The Bush Administration recently put forward policies that will expose Americans to harmful air pollution by broadly exempting power plants and industrial facilities nationwide from long-standing federal air pollution control measures. The new policies will gut a Clean Air Act program that has been instrumental in protecting the health of Americans and local air quality for 25 years. The air quality protections under the "new source review" program have historically required power plants, refineries, steel mills, chemical plants and other large industrial sources that lack modern pollution control systems to update their pollution reduction technology when they take action that significantly increases air pollution.
" Environmental Protection Agency (EPA) is stripping away vital, cost-effective clean air measures that have protected Americans from the harmful effects of industrial air pollution for a quarter century, " said Environmental Defense senior attorney Vickie Patton. "Today's action puts Americans in communities across the country at serious health risk by exempting thousands of power plants, refineries and other major industrial facilities from fundamental air pollution controls."
EPA data indicates that even without today's rollbacks, large pollution sources such as power plants release about 11.4 million tons of harmful sulfur dioxide and 5.2 million tons of smog-forming nitrogen oxides each year, comprising 62% and 21% of the national totals for these contaminants.
"Medical research documents that current air pollution levels from power plants have serious effects on people's hearts and lungs. Given this body of information, we should be strengthening programs that protect the public's health, not undercutting them," said Dr. John Balbus, director of the Environmental Defense health program.
The traditional "new source review" program adopted in the 1977 Clean Air Act amendments has long required old, high-polluting sources to prevent pollution increases that would worsen unhealthy air quality in urban centers or adversely impact national parks.

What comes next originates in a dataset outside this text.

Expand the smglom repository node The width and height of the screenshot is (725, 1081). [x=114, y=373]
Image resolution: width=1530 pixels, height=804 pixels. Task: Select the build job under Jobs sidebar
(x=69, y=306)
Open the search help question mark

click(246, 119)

The administration's initiative, by contrast, is comprised of two broad actions that will allow virtually all pollution increases from old, high-polluting sources to go unregulated. The EPA has finalized and significantly expanded a 1996 rulemaking proposal that was initially estimated to provide exemptions for 50% of the industrial sources covered by the program. EPA has simultaneously proposed more far-reaching changes that, when implemented, will broadly exclude existing industrial sources from the long-standing requirement to modernize pollution controls when taking action that significantly increases pollution.